Baromètre Unsa : le personnel enseignant est au plus bas

Publié le 08 octobre 2025 par Loris
Baromètre Unsa : le personnel enseignant est au plus bas

Le mal-être des personnels de l'Éducation nationale atteint un pic. Les résultats du 13e baromètre Unsa Éducation, présentés le 16 septembre 2025, témoignent d'une rupture : seuls 3 % des enseignants sont en accord avec les choix politiques en matière d'éducation. Un triste record jamais égalé en dix ans. 

53 000 personnels ont été interrogés par le syndicat lors de la traditionnelle enquête qui tire le portrait de l'Éducation nationale. Morgane Verviers, secrétaire générale de l'Unsa Éducation attend la fameuse « rupture » mentionnée par Sébastien Lecornu lors de son discours d'entrée à Matignon. 

« Comment reconnaître ces métiers qui constituent un maillon essentiel de notre société ? », c'est la question que pose le baromètre. 

Un cap à revoir 

« Ce que révèlent nos résultats, ce n’est pas une crise liée à des personnalités, mais l’échec d’une politique et d’une vision », souligne la secrétaire générale Morgane Verviers. Elle estime que depuis 2017, le gouvernement ne cesse d'en demander « toujours plus avec toujours moins » de moyens. 

Si les enseignants aiment leur métier (90,3 %), ils sont de moins en moins nombreux à se dire heureux de l'exercer (73 % en 2025 contre 80,9 % en 2018). Au fil des années, davantage de collègues envisagent de quitter l'Éducation nationale à cause des conditions de travail. « Ce n’est pas une fuite individuelle, c’est un signal collectif », note Unsa Éducation.

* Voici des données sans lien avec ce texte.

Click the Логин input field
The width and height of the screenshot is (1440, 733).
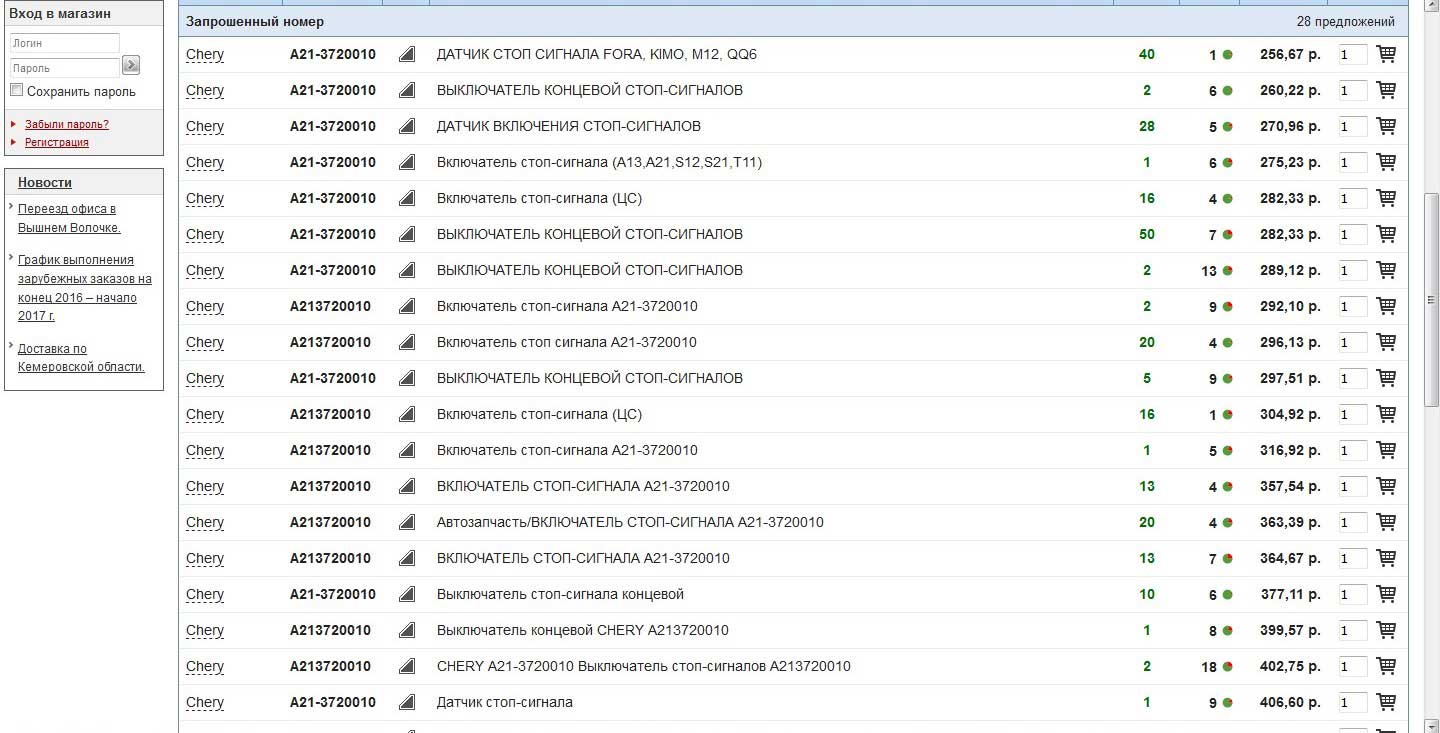click(65, 43)
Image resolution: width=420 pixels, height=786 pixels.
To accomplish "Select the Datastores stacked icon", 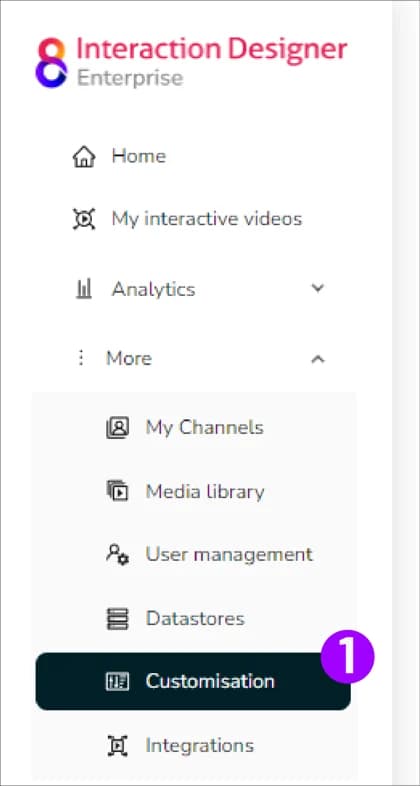I will tap(118, 619).
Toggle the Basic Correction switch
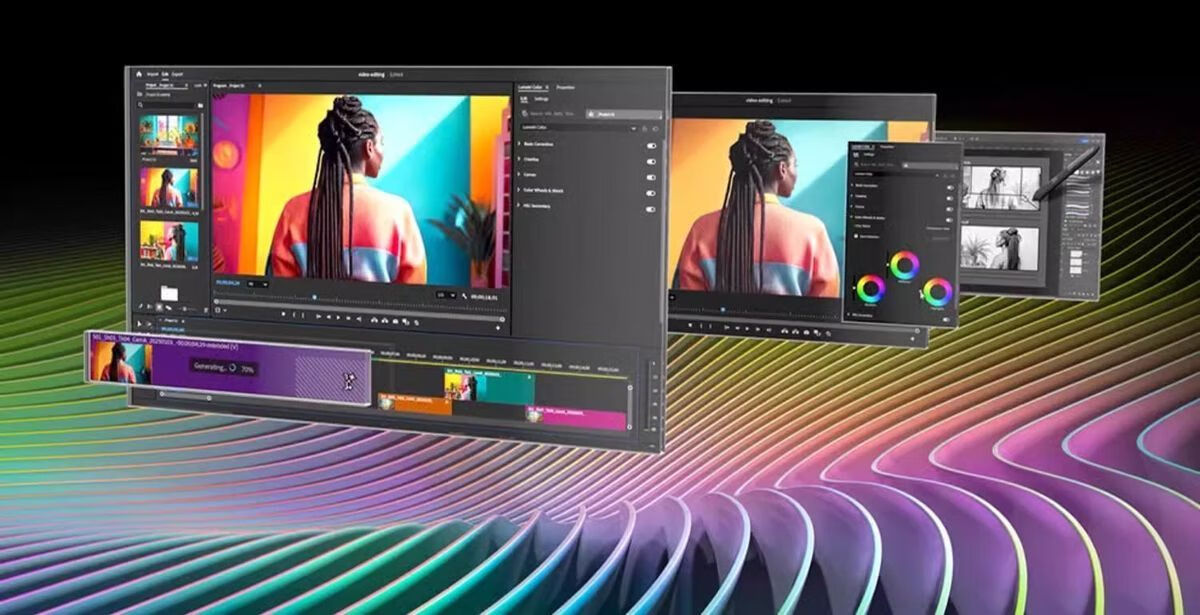The image size is (1200, 615). point(651,145)
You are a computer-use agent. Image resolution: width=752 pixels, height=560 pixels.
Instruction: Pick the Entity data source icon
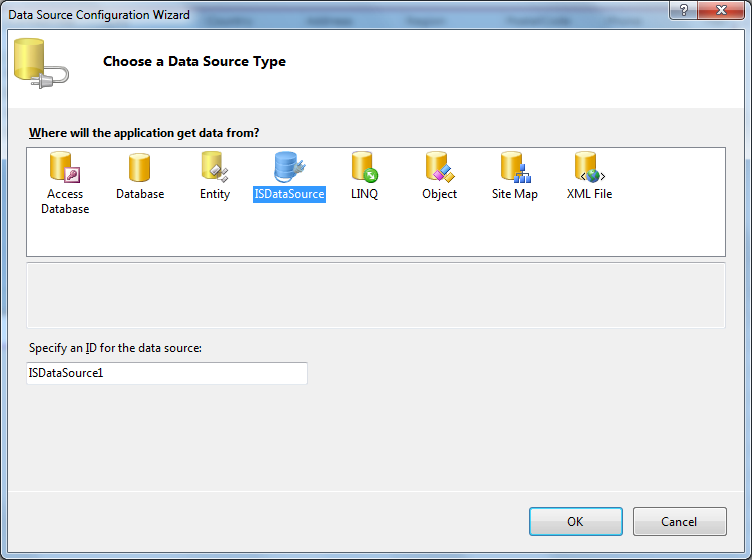pyautogui.click(x=214, y=168)
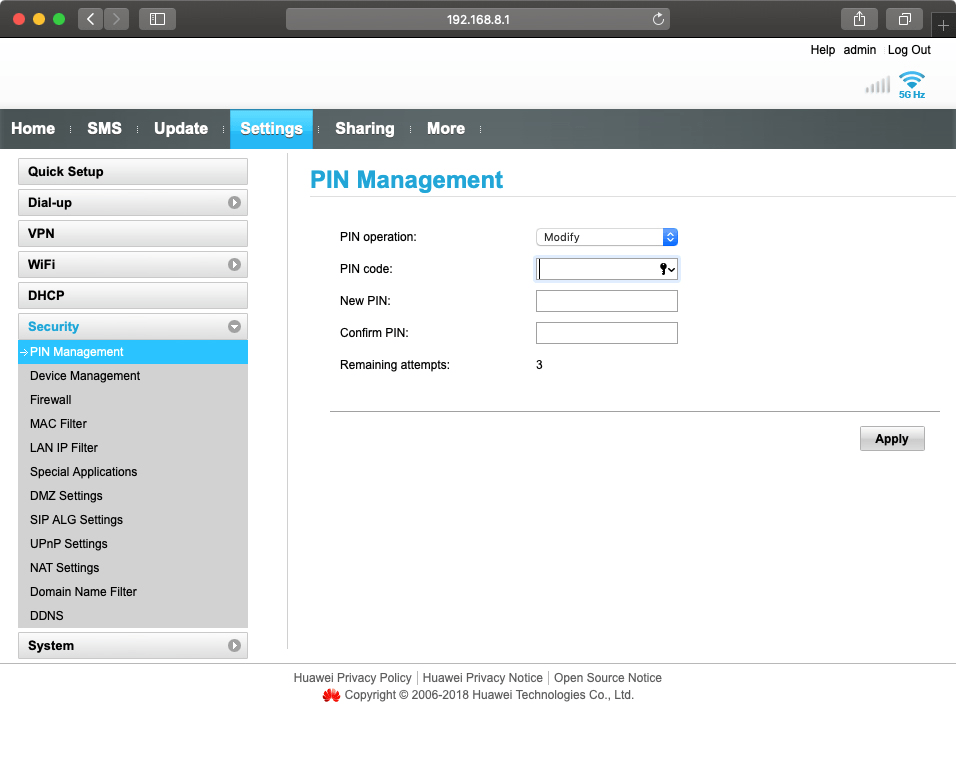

L’enquête montre que 22 % seulement des personnels interrogés « conseilleraient leur métier à un jeune de leur entourage », contre la moitié des répondants il y a dix ans. La faute à « une politique qui n'a d'attractivité que le nom », selon Morgane Verviers. 

Les priorités des enseignants

Interrogés sur leurs priorités, les personnels répondent : 

  • le pouvoir d'achat (61 %)
  • la charge de travail (45 %)
  • les perspectives de carrière (30 %)

Sur le plan des formations, « plus d’un personnel sur deux déclare n’avoir reçu aucune formation adaptée depuis trois ans », précise Morgane Verviers. Alors que les enseignants « demandent la possibilité de se former avec des formations certifiantes et dont le contenu leur convient ».

Autre point de crispation des enseignants : l'école inclusive. Selon Morgane Viviers, les collègues « alertent sur les difficultés qu'ils rencontrent ». « Depuis des années, nous demandons à revenir sur ce qui était très prévu dans le premier degré, de la prévention avec des équipes en Rased », ajoute-t-elle.